While the Parsis are not the only endogamous population in India, that their numbers are small, matters. “The prevalence of the caste system in the country ensures that most people marry within their caste. However, because most castes are defined by large numbers, there is greater heterogeneity in their genes,” Singh explains. Another small, endogamous community is that of the Nisads, boatmen from Jaunpur in Uttar Pradesh. “They also marry among themselves and there are only a hundred of them left.” Over generations, passing on defective genes has given rise to vitiligo in one particular family. Which gene?
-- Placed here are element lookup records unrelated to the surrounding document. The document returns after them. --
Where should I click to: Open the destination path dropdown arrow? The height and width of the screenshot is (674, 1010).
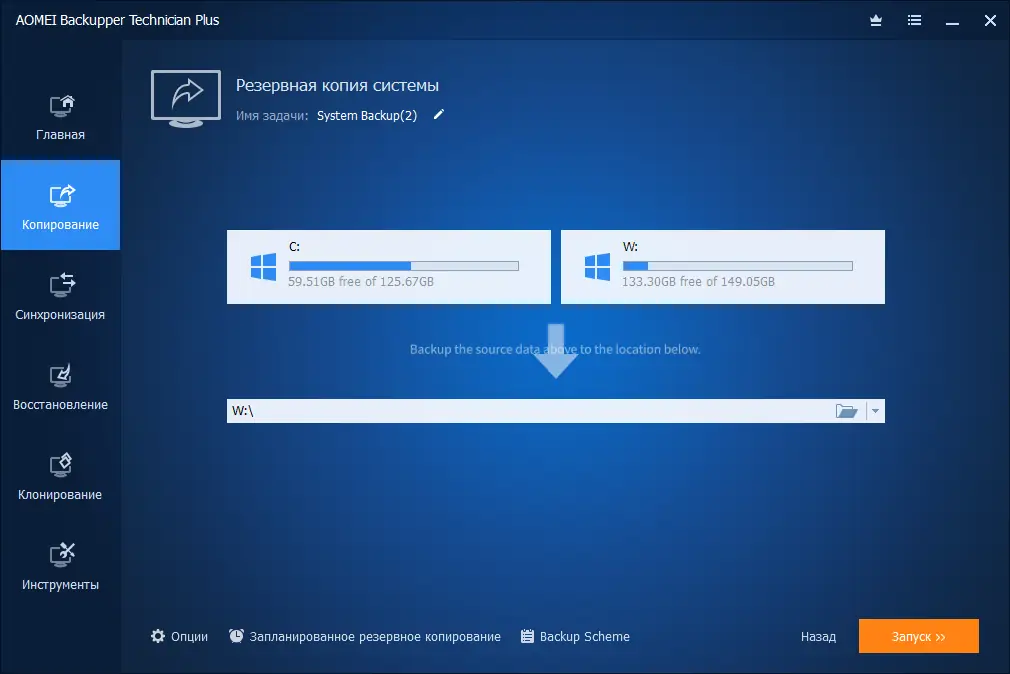[875, 410]
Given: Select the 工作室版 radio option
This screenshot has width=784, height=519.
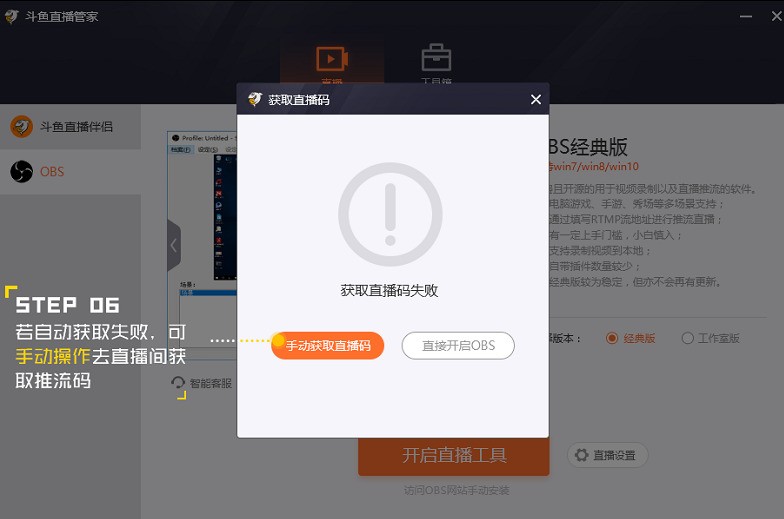Looking at the screenshot, I should tap(688, 338).

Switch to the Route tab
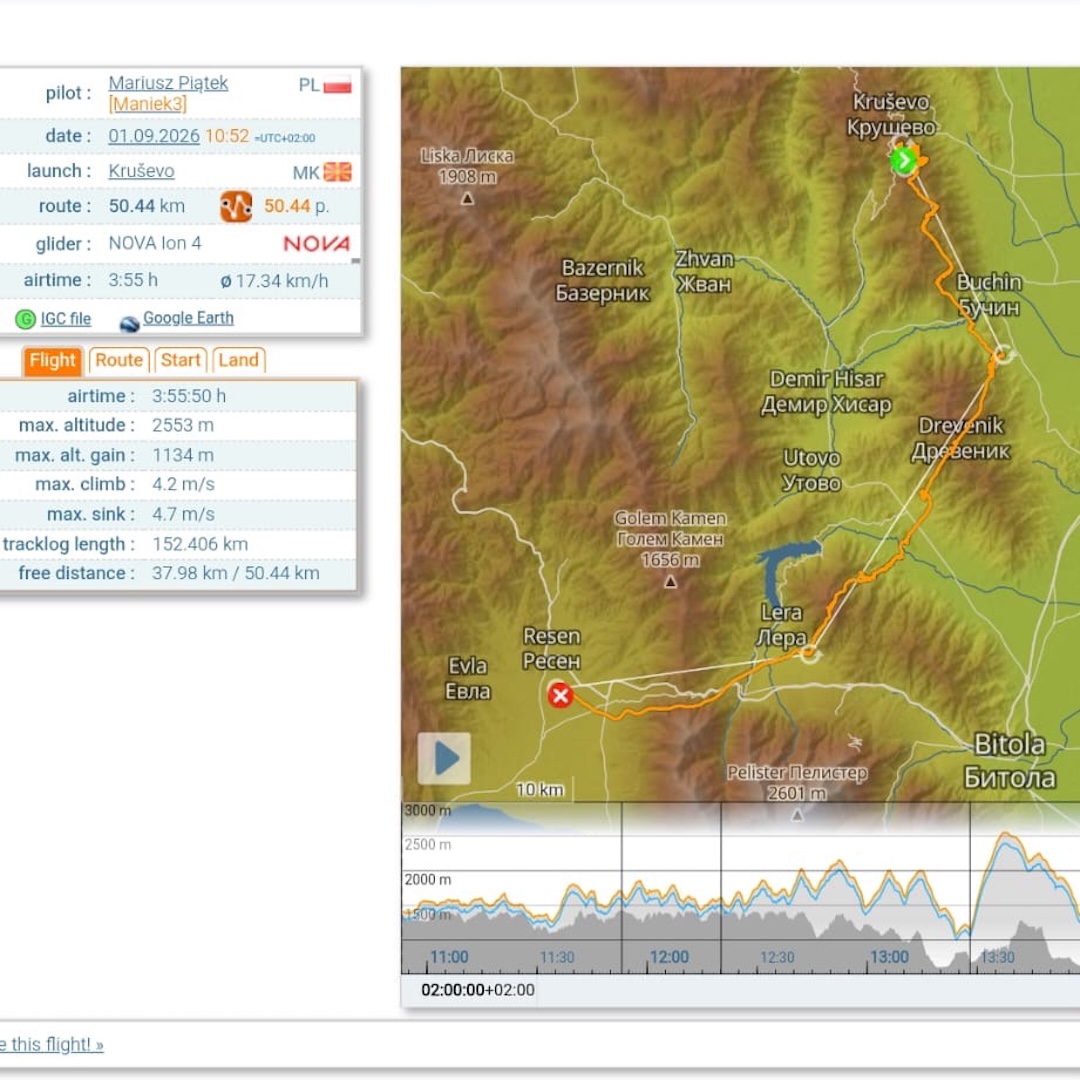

That, says Singh, is not yet known. “While all genes are known to science, every gene’s function isn’t,” he clarifies.

Heachache that won’t heal
A 29-year-old medical professional from Mumbai, who didn’t wish to be identified, says she started experiencing headaches when she was 13. Initially, her parents thought that it was related to poor eyesight. It was later that her condition was diagnosed as migraine with aura. “When I started studying for my medical exams, stress would be the trigger. One episode would last eight hours. Getting an attack three times a week was common,” she says. She was unable to see clearly and couldn’t tolerate bright light. Working during an attack, she calls a punishment. “You have to take those days off. The only thing that helps is going to sleep.” After 16 years, she is yet to pin point the exact trigger, but she has learnt to sleep and eat on time, and pop a painkiller when she thinks an attack is on its way.

It’s a reality that 18 per cent of the world’s female population has to live with. Yet, like her, most patients first head to the ophthalmologist. This, says Ravishankar, is the first obstacle. “Migraine is under-recognised, under-diagnosed and under-treated,” says the doctor who sees five to eight new patients every working day, some of them having suffered attacks for as many as 15 years.

Currently, he adds, diagnostic tools don’t help confirm whether a patient is in fact, a migraine sufferer. “It won’t show up on a CT scan, neither is there a widely accepted biomarker that will show up on blood tests,” he says. What helps then is asking the right set of questions based on criteria outlined by the International Headache Society about the nature of these headaches, the duration and the accompanying symptoms.

Ravishankar uses the internationally accepted Migraine Disability Assessment Score MIDAS instrument, which provides a measure of productive days lost to disability caused by migraine headaches, as well as frequency and severity of attacks. Current course of medication includes prescribing prophylactics which make the brain less excitable, and therefore, more resistant to triggers.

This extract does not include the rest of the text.